The sun was set and it was almost dark when we arrived at our new home. Tim knew the place well because he had already lived there for two years. It was hot and the windows were down so we could hear the drums in the distance.  How odd that was; here we were on the Indian reservation and there were drums just like in an old western movie.   


Don and Nona Perrault were the sentries and saw to all of the daily details at Immanuel Mission. As we got out of the car Nona trotted up with a serious but friendly smile. She was short and wiry and looked like she could fight a bear. Their trailer was near the entrance and right next to the well. In the morning you would see Nona running out to greet the steady stream of pick up trucks that came with their empty 55 gallon drums. Wells were scarce because they had to be drilled over 500 feet to get to a good water supply. Some were as deep as one or two thousand feet.
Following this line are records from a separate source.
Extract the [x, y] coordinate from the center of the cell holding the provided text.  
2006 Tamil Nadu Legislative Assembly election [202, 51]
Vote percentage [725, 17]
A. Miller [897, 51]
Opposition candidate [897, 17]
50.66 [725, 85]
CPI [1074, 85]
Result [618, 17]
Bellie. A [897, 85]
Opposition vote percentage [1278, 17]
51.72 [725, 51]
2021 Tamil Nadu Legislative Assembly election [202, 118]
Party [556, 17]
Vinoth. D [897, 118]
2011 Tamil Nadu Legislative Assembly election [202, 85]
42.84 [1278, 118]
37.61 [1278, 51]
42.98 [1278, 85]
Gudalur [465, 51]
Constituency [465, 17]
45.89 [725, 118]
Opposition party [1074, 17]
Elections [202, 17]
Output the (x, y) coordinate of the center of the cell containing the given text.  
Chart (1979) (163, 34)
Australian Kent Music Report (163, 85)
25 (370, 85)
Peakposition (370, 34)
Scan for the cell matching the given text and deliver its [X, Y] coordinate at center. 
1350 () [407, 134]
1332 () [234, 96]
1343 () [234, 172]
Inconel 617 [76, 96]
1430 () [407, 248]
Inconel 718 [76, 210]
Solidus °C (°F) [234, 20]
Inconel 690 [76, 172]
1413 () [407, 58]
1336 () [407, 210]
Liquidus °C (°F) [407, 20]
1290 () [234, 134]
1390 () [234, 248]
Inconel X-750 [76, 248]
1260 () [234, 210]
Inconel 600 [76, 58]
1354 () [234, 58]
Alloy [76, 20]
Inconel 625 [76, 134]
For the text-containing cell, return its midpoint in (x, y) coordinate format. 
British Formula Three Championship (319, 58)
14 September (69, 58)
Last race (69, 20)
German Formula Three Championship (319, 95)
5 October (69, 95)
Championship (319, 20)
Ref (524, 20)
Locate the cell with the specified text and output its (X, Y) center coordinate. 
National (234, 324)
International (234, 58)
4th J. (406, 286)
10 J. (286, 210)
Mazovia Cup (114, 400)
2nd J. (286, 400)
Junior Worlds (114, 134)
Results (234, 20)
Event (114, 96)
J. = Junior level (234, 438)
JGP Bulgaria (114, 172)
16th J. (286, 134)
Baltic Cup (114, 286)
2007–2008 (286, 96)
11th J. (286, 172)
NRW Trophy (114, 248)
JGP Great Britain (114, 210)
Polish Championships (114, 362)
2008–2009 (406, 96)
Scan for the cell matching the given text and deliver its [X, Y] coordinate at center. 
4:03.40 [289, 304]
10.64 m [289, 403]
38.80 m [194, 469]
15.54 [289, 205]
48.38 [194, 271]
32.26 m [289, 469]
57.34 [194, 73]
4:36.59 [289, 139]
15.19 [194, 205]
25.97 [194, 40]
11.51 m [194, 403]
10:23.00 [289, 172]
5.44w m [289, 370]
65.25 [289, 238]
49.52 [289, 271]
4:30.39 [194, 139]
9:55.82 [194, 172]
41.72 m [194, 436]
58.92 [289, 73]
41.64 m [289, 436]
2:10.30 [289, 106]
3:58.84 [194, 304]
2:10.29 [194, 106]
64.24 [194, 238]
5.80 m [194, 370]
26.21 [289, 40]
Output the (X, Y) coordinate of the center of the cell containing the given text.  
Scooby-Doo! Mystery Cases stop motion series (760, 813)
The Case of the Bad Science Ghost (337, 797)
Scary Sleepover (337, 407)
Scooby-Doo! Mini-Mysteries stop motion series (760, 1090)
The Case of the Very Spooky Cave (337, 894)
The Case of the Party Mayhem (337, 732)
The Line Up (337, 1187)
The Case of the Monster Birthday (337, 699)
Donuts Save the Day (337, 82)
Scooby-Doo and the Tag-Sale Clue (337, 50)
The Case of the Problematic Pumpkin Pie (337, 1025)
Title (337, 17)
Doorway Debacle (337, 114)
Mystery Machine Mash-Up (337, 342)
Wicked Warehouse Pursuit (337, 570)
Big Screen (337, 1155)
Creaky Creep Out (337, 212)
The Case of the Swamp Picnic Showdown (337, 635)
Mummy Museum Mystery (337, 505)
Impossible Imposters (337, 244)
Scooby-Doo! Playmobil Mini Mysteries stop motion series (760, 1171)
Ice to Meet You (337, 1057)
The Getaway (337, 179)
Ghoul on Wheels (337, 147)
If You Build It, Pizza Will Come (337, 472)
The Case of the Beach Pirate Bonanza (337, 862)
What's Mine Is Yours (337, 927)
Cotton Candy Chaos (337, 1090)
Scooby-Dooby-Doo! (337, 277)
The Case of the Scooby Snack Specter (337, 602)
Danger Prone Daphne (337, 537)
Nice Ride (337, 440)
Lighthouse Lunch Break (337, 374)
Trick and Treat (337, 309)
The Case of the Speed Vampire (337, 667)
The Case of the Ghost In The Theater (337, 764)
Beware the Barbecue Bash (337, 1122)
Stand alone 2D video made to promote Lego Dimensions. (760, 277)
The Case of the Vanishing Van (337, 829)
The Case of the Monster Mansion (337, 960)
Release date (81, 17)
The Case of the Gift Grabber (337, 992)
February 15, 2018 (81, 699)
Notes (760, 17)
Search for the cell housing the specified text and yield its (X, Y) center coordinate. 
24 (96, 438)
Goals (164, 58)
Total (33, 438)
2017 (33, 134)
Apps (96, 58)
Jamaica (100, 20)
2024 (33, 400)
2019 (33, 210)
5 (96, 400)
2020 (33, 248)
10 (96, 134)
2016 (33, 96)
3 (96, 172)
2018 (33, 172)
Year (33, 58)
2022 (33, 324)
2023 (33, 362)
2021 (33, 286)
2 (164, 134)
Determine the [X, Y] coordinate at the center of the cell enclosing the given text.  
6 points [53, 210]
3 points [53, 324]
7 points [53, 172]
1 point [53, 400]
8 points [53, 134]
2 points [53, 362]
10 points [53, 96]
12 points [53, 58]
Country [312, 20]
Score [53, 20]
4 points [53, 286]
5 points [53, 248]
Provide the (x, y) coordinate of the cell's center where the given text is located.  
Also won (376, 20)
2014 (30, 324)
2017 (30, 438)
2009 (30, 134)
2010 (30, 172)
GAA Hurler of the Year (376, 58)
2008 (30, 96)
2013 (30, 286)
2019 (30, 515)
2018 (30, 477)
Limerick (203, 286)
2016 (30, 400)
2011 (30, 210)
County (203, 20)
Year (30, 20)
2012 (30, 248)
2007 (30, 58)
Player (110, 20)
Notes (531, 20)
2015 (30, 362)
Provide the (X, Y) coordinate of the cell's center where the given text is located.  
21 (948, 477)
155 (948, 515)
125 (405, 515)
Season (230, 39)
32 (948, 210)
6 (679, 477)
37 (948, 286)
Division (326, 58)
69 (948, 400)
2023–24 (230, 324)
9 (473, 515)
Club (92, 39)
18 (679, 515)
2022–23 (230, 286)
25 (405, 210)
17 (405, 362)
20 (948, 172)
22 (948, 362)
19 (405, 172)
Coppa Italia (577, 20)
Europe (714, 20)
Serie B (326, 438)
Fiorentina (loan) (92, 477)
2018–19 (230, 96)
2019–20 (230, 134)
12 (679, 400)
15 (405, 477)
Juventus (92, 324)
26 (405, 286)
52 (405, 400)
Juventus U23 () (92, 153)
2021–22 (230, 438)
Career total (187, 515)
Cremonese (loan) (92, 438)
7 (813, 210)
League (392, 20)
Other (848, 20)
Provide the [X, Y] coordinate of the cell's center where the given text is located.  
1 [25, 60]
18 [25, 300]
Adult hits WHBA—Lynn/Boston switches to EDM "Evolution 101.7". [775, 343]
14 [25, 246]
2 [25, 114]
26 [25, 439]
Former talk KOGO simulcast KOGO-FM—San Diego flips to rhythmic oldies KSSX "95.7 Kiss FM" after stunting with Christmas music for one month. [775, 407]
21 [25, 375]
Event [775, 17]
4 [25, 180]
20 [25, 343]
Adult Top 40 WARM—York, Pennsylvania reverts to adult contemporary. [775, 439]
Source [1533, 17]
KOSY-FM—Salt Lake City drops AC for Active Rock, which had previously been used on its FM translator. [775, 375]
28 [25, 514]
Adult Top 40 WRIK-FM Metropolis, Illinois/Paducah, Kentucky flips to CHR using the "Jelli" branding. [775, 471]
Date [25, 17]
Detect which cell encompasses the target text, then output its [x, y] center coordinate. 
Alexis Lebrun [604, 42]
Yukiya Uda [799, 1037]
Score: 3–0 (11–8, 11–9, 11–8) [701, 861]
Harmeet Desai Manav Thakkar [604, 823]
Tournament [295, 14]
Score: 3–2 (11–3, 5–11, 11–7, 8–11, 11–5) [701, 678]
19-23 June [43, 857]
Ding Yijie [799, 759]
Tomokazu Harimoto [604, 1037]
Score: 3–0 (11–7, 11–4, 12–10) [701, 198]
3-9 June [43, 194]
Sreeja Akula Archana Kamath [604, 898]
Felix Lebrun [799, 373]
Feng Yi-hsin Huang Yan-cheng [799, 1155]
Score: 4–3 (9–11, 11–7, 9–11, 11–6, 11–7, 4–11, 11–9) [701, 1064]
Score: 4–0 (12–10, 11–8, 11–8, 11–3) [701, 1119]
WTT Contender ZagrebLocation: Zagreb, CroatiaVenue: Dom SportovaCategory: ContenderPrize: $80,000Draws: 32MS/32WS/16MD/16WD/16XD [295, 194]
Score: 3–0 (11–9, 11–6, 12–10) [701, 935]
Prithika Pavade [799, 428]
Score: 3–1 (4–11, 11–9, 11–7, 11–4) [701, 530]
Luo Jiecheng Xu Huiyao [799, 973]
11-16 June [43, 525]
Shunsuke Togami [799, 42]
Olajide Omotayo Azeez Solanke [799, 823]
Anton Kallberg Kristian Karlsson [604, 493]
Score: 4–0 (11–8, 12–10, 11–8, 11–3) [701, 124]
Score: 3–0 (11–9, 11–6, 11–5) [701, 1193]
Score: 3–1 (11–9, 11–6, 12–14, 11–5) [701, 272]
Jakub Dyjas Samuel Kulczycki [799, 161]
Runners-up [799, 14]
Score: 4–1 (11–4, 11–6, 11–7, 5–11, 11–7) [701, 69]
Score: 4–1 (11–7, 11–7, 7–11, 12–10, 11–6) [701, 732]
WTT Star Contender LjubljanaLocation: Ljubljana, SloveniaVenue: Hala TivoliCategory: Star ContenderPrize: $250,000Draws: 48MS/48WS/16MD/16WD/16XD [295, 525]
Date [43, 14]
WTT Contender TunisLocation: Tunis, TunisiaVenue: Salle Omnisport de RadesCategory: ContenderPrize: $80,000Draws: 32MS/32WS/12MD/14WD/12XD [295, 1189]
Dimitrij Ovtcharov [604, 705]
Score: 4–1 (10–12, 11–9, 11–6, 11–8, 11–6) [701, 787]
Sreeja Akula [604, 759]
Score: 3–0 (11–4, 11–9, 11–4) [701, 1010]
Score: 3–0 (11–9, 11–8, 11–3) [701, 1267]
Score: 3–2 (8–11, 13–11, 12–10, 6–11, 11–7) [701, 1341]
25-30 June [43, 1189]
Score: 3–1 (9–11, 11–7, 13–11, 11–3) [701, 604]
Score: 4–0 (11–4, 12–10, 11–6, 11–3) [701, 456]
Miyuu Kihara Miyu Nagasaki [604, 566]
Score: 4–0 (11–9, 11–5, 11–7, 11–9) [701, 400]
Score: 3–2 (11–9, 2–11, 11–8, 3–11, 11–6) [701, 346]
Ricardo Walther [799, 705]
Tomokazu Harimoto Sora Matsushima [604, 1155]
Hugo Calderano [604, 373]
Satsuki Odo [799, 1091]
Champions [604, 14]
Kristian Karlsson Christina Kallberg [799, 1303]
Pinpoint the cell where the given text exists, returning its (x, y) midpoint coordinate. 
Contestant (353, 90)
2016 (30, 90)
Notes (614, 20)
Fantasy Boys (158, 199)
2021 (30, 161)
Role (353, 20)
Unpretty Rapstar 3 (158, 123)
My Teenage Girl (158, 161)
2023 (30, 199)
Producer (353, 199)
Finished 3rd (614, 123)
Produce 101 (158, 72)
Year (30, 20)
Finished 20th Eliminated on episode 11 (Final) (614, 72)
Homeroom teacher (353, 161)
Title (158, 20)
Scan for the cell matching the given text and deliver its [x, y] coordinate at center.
Nona commented on the drums right away, "Yei-bi-chai", is all she said.  Tim explained later about how the Navajos have a ceremony to call on the spirits to protect their children before they send them off to school.

Tim asked her why it was so quiet. I didn't know that he was referring to the generator. Normally the drums would not be heard above the steady hum of the only power source for the mission compound. Nona motioned towards Don as he strode up with a wrench in his hand. 


Don was short and stout and always friendly. He also always seemed to have a wrench in his hand which reminded everyone about his duty as the master of the generator. He built it and knew every nut and bolt and it was his job to keep it running. The generator would have to wait for morning now.


We got the key and headed towards our new home. It was a deluxe trailer that once traveled across the country as a high end vacation tool. Exactly 8 feet wide and 30 feet long, the interior was finished  in birch veneer and the multitude of cabinets and cubby holes meant everything was automatically organized.


At the end of the trailer was the one bedroom with a window facing directly at the campsite where the Yei-bi-chai was happening. There was light from a huge fire that lit up the colorfully dressed people. There were people walking around in the shadows too and small children darting in and out. The outline of many pickup trucks faded in the background. I wanted to get a close up look and see this spectacle but everything was in miniature since the campsite was so far away. They were in another world and I felt like I was reading the National Geographic live. I fell asleep that first night with the sound of the drums echoing in my dreams.


I woke up to the sound of eggs crackling on the stove. "Tim was cooking? Hmmmm," I thought that was my job.  There were no drums.  Looking southwest was the beautiful earthy red rock, Tsetse-uh standing straight up towards the sky. The flat table top basking in the sun. To the west was the campsite, the Navajo's homestead where we heard the drums. All of the trucks were gone except one.


A mounded adobe hut, a hogan,  sat in the center with some other small wood buildings surrounding it. Two women slowly carried a gigantic tub across the yard and began to tip it over the fire pit. Smoke clouded up and engulfed the scene.  A dog and three small children ran through the smoke, barking and hollering and laughing.


There were no other people around. The women disappeared into the hogan followed by the children. 


Suddenly there was a loud noise in the distance, a muffled roar that didn't stop. It was the generator. There were no power lines leading to the mission but there were lines leading to the generator. I would get used to the noise and if it stopped it was like a breath of fresh air for an instant and then worry that something was wrong. As long as the pulsing motor drummed away we knew our refrigerators would keep running and our lights would stay on.